── Excerpt to read

CONVENTIONAL MORTGAGE
A mortgage where the loan does not exceed 75% of the value of a house/property. For example a $150,000. mortgage on a purchase price of $200,000. would be classified as a Conventional Mortgage.

CONVERTIBLE MORTGAGE
A mortgage where a Borrower has a "window" of opportunity to renegotiate the term of the mortgage. This is a very worthwhile feature and should be investigated for persons wishing to wait a while before committing to a long term mortgage. The rates for convertible mortgages are typically 1/2 of 1% less than an "open" mortgage

CO-COVENANTOR
An individual who contractually undertakes to discharge the responsibilities of the borrower in the event of the borrower's default.

COMMON AREAS
Lands or improvements on land that are designated for common use and enjoyment by all occupants, tenants or owners. A pool, tennis court, hot tub or common halls would all be part of the Common Area.

COMPOUNDED
Indicates the frequency with which interest is computed and added to the principal to arrive at a new actual balance. The essential point to remember if you are a borrower is the the less frequent the compounding, the better deal for you. If you are a Lender (or saver at the bank) the more often the frequency of compounding, the more you will get in return. In Canada, Lenders, generally compound mortgages semi-annually.

────
── Dataset

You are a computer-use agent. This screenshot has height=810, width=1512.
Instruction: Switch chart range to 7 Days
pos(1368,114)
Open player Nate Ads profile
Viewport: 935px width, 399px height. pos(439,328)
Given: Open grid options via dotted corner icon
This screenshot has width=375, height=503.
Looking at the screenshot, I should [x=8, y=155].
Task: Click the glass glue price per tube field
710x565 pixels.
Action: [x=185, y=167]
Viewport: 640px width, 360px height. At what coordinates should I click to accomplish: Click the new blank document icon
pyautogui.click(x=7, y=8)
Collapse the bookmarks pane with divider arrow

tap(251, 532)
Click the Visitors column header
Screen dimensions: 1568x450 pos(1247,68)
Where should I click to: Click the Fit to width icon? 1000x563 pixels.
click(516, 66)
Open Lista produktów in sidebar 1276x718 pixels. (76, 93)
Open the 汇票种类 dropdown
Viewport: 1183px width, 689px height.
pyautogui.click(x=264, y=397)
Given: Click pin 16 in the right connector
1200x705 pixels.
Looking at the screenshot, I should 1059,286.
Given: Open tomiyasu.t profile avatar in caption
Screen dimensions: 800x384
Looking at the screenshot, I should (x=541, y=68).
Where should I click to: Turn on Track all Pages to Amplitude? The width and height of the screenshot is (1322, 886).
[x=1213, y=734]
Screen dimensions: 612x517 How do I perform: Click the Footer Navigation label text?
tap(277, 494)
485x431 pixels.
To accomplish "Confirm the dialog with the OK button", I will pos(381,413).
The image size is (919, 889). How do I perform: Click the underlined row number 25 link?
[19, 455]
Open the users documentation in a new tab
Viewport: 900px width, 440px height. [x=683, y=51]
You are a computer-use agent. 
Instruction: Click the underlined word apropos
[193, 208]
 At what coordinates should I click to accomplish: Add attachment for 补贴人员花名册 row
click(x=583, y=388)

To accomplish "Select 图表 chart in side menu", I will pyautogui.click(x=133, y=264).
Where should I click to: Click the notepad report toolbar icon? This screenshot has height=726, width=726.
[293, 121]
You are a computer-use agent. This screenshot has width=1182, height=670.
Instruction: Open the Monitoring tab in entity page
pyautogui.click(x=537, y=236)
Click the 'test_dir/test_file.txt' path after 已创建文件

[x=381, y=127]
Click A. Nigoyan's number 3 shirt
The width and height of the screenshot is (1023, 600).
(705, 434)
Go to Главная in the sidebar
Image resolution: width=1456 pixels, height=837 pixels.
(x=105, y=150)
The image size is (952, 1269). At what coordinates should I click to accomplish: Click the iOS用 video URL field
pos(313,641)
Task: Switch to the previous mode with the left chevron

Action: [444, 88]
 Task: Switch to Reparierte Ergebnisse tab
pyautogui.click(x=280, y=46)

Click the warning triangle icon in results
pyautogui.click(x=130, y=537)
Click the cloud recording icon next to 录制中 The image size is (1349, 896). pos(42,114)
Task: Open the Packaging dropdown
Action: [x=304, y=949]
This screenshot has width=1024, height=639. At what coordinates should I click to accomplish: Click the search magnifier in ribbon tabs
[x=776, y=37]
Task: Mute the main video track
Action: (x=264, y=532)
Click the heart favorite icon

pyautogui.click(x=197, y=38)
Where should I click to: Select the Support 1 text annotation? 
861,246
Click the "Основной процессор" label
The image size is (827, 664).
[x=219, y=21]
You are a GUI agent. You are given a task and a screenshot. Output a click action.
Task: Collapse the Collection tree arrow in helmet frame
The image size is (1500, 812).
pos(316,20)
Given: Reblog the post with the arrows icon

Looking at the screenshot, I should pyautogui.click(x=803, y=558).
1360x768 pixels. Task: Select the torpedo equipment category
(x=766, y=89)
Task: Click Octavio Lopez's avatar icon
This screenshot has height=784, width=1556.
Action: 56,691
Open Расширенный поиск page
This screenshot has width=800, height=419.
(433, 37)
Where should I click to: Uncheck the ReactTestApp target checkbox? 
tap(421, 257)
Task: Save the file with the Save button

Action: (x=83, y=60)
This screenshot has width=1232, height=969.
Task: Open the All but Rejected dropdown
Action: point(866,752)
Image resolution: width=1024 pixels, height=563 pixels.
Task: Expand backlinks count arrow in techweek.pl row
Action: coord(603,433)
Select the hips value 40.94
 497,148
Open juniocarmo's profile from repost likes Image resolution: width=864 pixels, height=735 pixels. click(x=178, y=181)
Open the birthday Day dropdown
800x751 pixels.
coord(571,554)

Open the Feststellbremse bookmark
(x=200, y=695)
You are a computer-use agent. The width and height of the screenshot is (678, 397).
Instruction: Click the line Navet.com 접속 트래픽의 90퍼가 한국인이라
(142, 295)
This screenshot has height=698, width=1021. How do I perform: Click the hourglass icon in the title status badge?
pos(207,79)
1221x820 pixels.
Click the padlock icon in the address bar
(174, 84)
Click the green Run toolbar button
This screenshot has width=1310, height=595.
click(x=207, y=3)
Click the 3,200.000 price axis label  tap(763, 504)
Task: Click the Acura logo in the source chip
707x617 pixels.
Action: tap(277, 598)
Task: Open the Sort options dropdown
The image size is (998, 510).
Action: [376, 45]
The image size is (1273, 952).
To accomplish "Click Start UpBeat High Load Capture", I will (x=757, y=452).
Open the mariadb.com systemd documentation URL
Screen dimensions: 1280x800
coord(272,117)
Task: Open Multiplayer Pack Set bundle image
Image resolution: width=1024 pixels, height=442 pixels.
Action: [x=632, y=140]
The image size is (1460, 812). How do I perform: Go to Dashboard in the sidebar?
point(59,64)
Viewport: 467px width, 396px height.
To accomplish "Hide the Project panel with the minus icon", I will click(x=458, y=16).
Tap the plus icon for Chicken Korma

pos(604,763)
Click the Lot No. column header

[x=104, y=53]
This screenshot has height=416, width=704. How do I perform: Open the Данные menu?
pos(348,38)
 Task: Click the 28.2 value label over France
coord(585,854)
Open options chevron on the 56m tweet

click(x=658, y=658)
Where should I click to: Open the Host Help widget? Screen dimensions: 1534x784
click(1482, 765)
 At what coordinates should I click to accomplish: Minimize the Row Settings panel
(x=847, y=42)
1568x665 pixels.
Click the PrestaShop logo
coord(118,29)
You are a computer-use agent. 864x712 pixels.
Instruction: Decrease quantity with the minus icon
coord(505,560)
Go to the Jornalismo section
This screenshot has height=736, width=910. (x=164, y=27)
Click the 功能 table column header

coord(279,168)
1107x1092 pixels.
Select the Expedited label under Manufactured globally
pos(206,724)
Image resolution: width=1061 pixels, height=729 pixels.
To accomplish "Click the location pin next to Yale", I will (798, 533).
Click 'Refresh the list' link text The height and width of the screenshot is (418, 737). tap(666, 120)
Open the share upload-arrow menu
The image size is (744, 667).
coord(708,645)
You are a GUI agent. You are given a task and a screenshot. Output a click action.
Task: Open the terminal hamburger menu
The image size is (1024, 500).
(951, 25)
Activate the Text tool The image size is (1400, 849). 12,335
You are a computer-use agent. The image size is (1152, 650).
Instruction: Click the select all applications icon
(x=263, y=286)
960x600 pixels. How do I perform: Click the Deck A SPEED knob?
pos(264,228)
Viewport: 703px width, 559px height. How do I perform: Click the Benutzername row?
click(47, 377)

────

[What to work on]:
a) Substitute "squash court" for "tennis court" in the mortgage glossary, and write out everything from "CO-COVENANTOR" down to "compound mortgages semi-annually.".
b) Do these statements agree with the mortgage glossary? For each, answer yes or no and quote the deciding words. (i) In Canada, lenders usually compound mortgages semi-annually. (ii) Convertible mortgage rates are typically 1/2 of 1% higher than an open mortgage. (iii) In a conventional mortgage, the loan does not exceed 75% of the property's value.
The data has no connection to the mortgage glossary.

[Solutions for each task]:
a)
CO-COVENANTOR
An individual who contractually undertakes to discharge the responsibilities of the borrower in the event of the borrower's default.

COMMON AREAS
Lands or improvements on land that are designated for common use and enjoyment by all occupants, tenants or owners. A pool, squash court, hot tub or common halls would all be part of the Common Area.

COMPOUNDED
Indicates the frequency with which interest is computed and added to the principal to arrive at a new actual balance. The essential point to remember if you are a borrower is the the less frequent the compounding, the better deal for you. If you are a Lender (or saver at the bank) the more often the frequency of compounding, the more you will get in return. In Canada, Lenders, generally compound mortgages semi-annually.

b)
(i) Yes: "In Canada, Lenders, generally compound mortgages semi-annually."
(ii) No: "The rates for convertible mortgages are typically 1/2 of 1% less than an "open" mortgage"
(iii) Yes: "A mortgage where the loan does not exceed 75% of the value of a house/property."